The project will study assembly materials used as protective cladding for the highly radioactive fuel used in nuclear reactors.  To operate reactors as safely as possible, fuel is often removed well before it is spent due to lack of knowledge about the reactor’s materials properties. This reduces the cost-efficiency of nuclear power as an energy option, as well as the fuel assembly prematurely becoming additional waste, which must be safely handled and stored over the long term.

Increasing our understanding of the performance and behavioral properties of these materials in the extreme environments of a reactor core will enable better, more efficient use of nuclear fuel, providing routes to cleaner, cheaper and safer nuclear power.

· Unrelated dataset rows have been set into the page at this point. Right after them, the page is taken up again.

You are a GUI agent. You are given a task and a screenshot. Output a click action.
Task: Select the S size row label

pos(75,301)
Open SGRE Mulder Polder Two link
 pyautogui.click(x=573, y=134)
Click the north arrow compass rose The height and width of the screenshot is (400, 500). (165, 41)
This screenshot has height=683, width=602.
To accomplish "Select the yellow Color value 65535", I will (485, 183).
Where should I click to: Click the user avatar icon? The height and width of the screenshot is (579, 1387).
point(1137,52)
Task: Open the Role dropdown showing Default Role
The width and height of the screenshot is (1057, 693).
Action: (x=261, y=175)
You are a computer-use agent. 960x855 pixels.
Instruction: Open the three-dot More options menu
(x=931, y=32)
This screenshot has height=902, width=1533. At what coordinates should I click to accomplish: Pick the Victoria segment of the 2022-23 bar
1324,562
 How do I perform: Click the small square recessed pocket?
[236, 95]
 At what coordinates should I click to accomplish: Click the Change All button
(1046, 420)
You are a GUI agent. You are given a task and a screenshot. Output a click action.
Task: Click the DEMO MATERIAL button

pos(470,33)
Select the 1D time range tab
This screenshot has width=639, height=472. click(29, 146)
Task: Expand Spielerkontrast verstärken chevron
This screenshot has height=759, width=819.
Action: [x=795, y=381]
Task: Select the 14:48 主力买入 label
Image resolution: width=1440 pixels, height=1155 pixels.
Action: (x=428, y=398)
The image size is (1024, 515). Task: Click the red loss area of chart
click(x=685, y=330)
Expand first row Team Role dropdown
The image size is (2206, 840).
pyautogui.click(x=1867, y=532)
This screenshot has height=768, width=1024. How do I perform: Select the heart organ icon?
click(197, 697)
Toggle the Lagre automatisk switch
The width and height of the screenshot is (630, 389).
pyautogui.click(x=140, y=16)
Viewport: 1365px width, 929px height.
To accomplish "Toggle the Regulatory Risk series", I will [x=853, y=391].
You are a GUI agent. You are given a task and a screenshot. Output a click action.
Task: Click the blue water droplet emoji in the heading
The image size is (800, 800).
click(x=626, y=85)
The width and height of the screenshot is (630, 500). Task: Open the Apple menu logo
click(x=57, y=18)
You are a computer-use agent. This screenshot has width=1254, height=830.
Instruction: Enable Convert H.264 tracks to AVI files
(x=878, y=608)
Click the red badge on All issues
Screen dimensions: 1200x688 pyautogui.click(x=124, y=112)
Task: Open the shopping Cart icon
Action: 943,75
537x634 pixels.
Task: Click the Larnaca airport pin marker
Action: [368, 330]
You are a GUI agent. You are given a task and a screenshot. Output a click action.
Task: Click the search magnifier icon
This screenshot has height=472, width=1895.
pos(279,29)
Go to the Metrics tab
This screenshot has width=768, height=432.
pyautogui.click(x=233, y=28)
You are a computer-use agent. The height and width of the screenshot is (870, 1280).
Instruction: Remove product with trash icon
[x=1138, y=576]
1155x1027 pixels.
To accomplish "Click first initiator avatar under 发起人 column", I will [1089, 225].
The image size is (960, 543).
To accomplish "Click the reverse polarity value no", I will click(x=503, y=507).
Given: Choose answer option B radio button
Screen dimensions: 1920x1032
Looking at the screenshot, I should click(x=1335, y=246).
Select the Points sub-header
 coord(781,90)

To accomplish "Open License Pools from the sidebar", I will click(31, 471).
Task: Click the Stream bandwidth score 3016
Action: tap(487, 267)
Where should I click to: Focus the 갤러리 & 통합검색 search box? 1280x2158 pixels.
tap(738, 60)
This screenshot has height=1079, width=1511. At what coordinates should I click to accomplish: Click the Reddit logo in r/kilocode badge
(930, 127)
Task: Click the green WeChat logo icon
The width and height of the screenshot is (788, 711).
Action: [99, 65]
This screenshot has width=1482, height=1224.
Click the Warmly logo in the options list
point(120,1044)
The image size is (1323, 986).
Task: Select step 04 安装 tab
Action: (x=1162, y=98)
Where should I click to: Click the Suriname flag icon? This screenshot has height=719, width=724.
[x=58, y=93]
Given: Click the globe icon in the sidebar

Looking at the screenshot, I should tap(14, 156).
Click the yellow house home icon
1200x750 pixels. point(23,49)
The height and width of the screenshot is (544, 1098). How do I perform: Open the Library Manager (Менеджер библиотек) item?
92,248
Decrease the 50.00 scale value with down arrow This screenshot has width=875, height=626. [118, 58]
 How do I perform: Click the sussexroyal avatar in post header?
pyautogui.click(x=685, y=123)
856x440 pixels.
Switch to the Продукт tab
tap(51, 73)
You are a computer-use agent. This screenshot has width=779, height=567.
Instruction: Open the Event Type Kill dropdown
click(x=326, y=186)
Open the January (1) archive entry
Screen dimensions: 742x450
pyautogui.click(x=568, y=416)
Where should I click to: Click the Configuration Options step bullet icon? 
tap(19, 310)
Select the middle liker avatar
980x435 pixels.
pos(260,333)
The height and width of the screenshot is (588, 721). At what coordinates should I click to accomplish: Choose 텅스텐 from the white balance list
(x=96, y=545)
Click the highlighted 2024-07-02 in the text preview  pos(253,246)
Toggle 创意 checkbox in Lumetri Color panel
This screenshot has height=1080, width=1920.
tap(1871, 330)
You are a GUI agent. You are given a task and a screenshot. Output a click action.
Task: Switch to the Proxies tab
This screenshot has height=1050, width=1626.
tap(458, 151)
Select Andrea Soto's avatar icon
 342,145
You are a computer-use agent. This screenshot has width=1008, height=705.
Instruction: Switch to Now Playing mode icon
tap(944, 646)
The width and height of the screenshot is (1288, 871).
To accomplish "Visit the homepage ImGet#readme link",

The programme is led by Royce Champion for Materials Systems for Demanding Environments Prof Michael Pruess and by will benefit from the Royce’s ongoing investment in National Nuclear User Facility sites at the National Nuclear Laboratory, Materials Research Facility, and the University of Manchester’s Dalton Cumbrian Facility; as well as the equipment and expertise across the partnership and the forthcoming Hub building in Manchester. Michael said:

Fuel cladding research in the UK has been growing significantly for over a decade.  During this time we have built a strong, cross-institutional team that brings together a wide range of experimental and modelling expertise, a team that we hope to grow even further.  MIDAS will allow us to truly position the UK as a global leader in the field, and make it the place to go for sophisticated post-irradiation examination studies.

A theme of MIDAS will be to explore the use of zirconium alloys in critical components for future fusion reactors. The UK has a leading position in defining the materials that will be chosen for the ITER and DEMO international fusion projects, and this theme will contribute to maintaining the UK’s reputation as a centre of excellence in fusion research.